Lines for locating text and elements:

* * * * *

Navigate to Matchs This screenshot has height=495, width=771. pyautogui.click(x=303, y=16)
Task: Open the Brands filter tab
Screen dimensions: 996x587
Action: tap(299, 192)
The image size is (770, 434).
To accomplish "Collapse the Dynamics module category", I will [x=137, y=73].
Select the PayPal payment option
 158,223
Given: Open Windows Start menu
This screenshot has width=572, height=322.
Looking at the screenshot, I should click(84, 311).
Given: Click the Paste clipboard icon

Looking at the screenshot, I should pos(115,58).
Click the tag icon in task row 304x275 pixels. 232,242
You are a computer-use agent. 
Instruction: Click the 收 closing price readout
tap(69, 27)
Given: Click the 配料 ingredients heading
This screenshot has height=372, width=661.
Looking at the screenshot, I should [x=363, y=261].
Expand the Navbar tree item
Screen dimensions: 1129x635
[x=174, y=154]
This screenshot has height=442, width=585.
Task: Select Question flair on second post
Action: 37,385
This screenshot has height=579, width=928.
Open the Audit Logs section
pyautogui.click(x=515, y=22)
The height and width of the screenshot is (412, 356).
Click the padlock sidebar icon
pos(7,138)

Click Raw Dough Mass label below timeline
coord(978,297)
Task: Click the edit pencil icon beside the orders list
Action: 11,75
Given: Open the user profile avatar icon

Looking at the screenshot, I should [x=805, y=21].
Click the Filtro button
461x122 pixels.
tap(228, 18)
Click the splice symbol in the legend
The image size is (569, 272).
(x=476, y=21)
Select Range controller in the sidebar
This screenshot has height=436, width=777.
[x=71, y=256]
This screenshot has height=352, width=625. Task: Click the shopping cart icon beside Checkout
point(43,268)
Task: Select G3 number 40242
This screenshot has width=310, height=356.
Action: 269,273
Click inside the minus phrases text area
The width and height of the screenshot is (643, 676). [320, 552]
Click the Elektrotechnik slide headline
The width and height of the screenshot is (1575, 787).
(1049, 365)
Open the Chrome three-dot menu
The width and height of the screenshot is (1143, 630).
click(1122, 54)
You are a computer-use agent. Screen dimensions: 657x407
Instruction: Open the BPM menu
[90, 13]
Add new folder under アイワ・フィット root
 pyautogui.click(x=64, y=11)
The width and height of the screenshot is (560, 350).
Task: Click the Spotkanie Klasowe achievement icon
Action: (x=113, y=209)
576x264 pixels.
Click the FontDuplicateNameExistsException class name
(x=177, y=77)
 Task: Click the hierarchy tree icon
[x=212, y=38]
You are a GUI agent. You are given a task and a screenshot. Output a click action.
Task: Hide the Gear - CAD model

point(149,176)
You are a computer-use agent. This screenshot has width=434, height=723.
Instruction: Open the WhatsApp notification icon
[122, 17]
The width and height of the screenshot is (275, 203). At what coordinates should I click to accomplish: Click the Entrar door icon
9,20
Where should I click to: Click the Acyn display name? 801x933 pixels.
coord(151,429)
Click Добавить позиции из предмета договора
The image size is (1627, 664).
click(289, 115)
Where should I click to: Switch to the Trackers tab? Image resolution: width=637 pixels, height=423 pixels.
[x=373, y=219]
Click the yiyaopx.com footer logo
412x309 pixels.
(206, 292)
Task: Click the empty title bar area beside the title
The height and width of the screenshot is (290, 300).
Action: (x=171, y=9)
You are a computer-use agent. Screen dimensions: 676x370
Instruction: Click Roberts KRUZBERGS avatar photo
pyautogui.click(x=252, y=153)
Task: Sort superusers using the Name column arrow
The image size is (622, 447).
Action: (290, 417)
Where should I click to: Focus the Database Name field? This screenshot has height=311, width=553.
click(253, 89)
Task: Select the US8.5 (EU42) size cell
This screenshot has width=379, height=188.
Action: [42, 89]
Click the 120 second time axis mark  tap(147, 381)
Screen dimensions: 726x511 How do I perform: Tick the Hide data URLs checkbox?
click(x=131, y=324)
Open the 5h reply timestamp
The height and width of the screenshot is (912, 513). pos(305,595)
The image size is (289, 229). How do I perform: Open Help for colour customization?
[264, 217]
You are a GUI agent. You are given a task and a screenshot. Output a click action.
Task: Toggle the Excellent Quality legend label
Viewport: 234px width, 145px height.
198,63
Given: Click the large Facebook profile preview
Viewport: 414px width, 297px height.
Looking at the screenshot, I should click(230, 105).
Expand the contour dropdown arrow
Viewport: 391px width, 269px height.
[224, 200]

* * * * *

◆ Stated goal:
Output the lines from the start of the records through the line containing "Looking at the screenshot, I should [x=805, y=21]." as a JSON list of strings, one string per line, leaving out blank lines.

◆ In response:
[
  "Navigate to Matchs This screenshot has height=495, width=771. pyautogui.click(x=303, y=16)",
  "Task: Open the Brands filter tab",
  "Screen dimensions: 996x587",
  "Action: tap(299, 192)",
  "The image size is (770, 434).",
  "To accomplish \"Collapse the Dynamics module category\", I will [x=137, y=73].",
  "Select the PayPal payment option",
  " 158,223",
  "Given: Open Windows Start menu",
  "This screenshot has width=572, height=322.",
  "Looking at the screenshot, I should click(84, 311).",
  "Given: Click the Paste clipboard icon",
  "Looking at the screenshot, I should pos(115,58).",
  "Click the tag icon in task row 304x275 pixels. 232,242",
  "You are a computer-use agent. ",
  "Instruction: Click the 收 closing price readout",
  "tap(69, 27)",
  "Given: Click the 配料 ingredients heading",
  "This screenshot has height=372, width=661.",
  "Looking at the screenshot, I should [x=363, y=261].",
  "Expand the Navbar tree item",
  "Screen dimensions: 1129x635",
  "[x=174, y=154]",
  "This screenshot has height=442, width=585.",
  "Task: Select Question flair on second post",
  "Action: 37,385",
  "This screenshot has height=579, width=928.",
  "Open the Audit Logs section",
  "pyautogui.click(x=515, y=22)",
  "The height and width of the screenshot is (412, 356).",
  "Click the padlock sidebar icon",
  "pos(7,138)",
  "Click Raw Dough Mass label below timeline",
  "coord(978,297)",
  "Task: Click the edit pencil icon beside the orders list",
  "Action: 11,75",
  "Given: Open the user profile avatar icon",
  "Looking at the screenshot, I should [x=805, y=21]."
]